▸ Written task
Format the data below as a numbered list, one entry per line, and drop any blank lines.

────────

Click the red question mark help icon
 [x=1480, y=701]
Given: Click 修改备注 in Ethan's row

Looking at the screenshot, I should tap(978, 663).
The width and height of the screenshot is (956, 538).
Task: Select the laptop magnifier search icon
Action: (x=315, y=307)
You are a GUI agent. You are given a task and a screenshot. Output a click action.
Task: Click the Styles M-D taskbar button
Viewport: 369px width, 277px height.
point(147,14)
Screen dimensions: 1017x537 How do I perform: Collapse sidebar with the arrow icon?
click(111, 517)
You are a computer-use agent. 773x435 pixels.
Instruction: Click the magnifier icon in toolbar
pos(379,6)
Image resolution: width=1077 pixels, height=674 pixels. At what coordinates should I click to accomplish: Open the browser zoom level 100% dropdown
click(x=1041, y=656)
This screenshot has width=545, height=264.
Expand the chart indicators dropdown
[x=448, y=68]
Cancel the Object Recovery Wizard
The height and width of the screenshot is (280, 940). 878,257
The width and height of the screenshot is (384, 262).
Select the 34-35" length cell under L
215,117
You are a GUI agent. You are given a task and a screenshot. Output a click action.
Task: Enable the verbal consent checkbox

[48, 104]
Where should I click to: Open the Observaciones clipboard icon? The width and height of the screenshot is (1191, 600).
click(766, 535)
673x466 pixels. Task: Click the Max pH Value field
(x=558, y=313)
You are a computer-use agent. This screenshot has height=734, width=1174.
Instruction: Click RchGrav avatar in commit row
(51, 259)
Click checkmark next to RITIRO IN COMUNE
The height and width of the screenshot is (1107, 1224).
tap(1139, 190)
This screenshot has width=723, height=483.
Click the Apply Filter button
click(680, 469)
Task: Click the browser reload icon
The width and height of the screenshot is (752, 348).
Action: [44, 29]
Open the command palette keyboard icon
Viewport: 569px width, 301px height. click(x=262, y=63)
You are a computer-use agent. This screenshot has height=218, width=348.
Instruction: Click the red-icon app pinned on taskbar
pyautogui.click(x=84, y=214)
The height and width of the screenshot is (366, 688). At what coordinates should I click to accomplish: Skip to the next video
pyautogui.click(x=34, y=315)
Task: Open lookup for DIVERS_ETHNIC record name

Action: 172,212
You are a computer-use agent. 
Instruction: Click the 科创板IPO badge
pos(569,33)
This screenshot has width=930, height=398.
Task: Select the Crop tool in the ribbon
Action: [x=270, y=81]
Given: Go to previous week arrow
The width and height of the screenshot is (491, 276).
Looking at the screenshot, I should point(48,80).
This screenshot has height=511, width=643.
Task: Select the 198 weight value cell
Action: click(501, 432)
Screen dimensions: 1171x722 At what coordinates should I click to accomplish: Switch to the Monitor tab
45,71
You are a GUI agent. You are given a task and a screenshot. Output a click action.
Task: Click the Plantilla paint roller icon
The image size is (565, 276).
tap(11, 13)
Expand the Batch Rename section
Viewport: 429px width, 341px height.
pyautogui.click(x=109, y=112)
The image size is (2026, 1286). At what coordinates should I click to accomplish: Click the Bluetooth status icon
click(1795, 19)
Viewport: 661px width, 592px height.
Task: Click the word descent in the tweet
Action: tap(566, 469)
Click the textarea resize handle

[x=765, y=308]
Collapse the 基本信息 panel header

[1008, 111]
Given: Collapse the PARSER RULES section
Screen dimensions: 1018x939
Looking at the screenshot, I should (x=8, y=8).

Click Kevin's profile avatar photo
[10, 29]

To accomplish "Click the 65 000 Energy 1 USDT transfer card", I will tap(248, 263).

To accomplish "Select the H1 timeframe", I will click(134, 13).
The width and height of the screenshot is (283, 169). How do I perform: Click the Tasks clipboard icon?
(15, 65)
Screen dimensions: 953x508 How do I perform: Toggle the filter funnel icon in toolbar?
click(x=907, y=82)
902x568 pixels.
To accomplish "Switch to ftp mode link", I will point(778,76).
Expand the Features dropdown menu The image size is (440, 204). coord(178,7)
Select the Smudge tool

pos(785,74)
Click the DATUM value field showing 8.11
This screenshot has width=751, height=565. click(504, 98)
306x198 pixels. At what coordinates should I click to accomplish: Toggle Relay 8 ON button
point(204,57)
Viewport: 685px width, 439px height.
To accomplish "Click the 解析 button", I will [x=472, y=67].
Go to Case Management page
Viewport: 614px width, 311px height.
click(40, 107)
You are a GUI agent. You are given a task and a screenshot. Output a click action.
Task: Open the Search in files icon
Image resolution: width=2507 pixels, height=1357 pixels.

────────

▸ Output for this task
1. Click the red question mark help icon
2.  [x=1480, y=701]
3. Given: Click 修改备注 in Ethan's row
4. Looking at the screenshot, I should tap(978, 663).
5. The width and height of the screenshot is (956, 538).
6. Task: Select the laptop magnifier search icon
7. Action: (x=315, y=307)
8. You are a GUI agent. You are given a task and a screenshot. Output a click action.
9. Task: Click the Styles M-D taskbar button
10. Viewport: 369px width, 277px height.
11. point(147,14)
12. Screen dimensions: 1017x537 How do I perform: Collapse sidebar with the arrow icon?
13. click(111, 517)
14. You are a computer-use agent. 773x435 pixels.
15. Instruction: Click the magnifier icon in toolbar
16. pos(379,6)
17. Image resolution: width=1077 pixels, height=674 pixels. At what coordinates should I click to accomplish: Open the browser zoom level 100% dropdown
18. click(x=1041, y=656)
19. This screenshot has width=545, height=264.
20. Expand the chart indicators dropdown
21. [x=448, y=68]
22. Cancel the Object Recovery Wizard
23. The height and width of the screenshot is (280, 940). 878,257
24. The width and height of the screenshot is (384, 262).
25. Select the 34-35" length cell under L
26. 215,117
27. You are a GUI agent. You are given a task and a screenshot. Output a click action.
28. Task: Enable the verbal consent checkbox
29. [48, 104]
30. Where should I click to: Open the Observaciones clipboard icon? The width and height of the screenshot is (1191, 600).
31. click(766, 535)
32. 673x466 pixels. Task: Click the Max pH Value field
33. (x=558, y=313)
34. You are a computer-use agent. This screenshot has height=734, width=1174.
35. Instruction: Click RchGrav avatar in commit row
36. (51, 259)
37. Click checkmark next to RITIRO IN COMUNE
38. The height and width of the screenshot is (1107, 1224).
39. tap(1139, 190)
40. This screenshot has width=723, height=483.
41. Click the Apply Filter button
42. click(680, 469)
43. Task: Click the browser reload icon
44. The width and height of the screenshot is (752, 348).
45. Action: [44, 29]
46. Open the command palette keyboard icon
47. Viewport: 569px width, 301px height. click(x=262, y=63)
48. You are a computer-use agent. This screenshot has height=218, width=348.
49. Instruction: Click the red-icon app pinned on taskbar
50. pyautogui.click(x=84, y=214)
51. The height and width of the screenshot is (366, 688). At what coordinates should I click to accomplish: Skip to the next video
52. pyautogui.click(x=34, y=315)
53. Task: Open lookup for DIVERS_ETHNIC record name
54. Action: 172,212
55. You are a computer-use agent. 
56. Instruction: Click the 科创板IPO badge
57. pos(569,33)
58. This screenshot has width=930, height=398.
59. Task: Select the Crop tool in the ribbon
60. Action: [x=270, y=81]
61. Given: Go to previous week arrow
62. The width and height of the screenshot is (491, 276).
63. Looking at the screenshot, I should point(48,80).
64. This screenshot has height=511, width=643.
65. Task: Select the 198 weight value cell
66. Action: click(501, 432)
67. Screen dimensions: 1171x722 At what coordinates should I click to accomplish: Switch to the Monitor tab
68. 45,71
69. You are a GUI agent. You are given a task and a screenshot. Output a click action.
70. Task: Click the Plantilla paint roller icon
71. The image size is (565, 276).
72. tap(11, 13)
73. Expand the Batch Rename section
74. Viewport: 429px width, 341px height.
75. pyautogui.click(x=109, y=112)
76. The image size is (2026, 1286). At what coordinates should I click to accomplish: Click the Bluetooth status icon
77. click(1795, 19)
78. Viewport: 661px width, 592px height.
79. Task: Click the word descent in the tweet
80. Action: tap(566, 469)
81. Click the textarea resize handle
82. [x=765, y=308]
83. Collapse the 基本信息 panel header
84. [1008, 111]
85. Given: Collapse the PARSER RULES section
86. Screen dimensions: 1018x939
87. Looking at the screenshot, I should (x=8, y=8).
88. Click Kevin's profile avatar photo
89. [10, 29]
90. To accomplish "Click the 65 000 Energy 1 USDT transfer card", I will tap(248, 263).
91. To accomplish "Select the H1 timeframe", I will click(134, 13).
92. The width and height of the screenshot is (283, 169). How do I perform: Click the Tasks clipboard icon?
93. (15, 65)
94. Screen dimensions: 953x508 How do I perform: Toggle the filter funnel icon in toolbar?
95. click(x=907, y=82)
96. 902x568 pixels.
97. To accomplish "Switch to ftp mode link", I will point(778,76).
98. Expand the Features dropdown menu The image size is (440, 204). coord(178,7)
99. Select the Smudge tool
100. pos(785,74)
101. Click the DATUM value field showing 8.11
102. This screenshot has width=751, height=565. click(504, 98)
103. 306x198 pixels. At what coordinates should I click to accomplish: Toggle Relay 8 ON button
104. point(204,57)
105. Viewport: 685px width, 439px height.
106. To accomplish "Click the 解析 button", I will [x=472, y=67].
107. Go to Case Management page
108. Viewport: 614px width, 311px height.
109. click(40, 107)
110. You are a GUI agent. You are given a task and a screenshot. Output a click action.
111. Task: Open the Search in files icon
112. Image resolution: width=2507 pixels, height=1357 pixels.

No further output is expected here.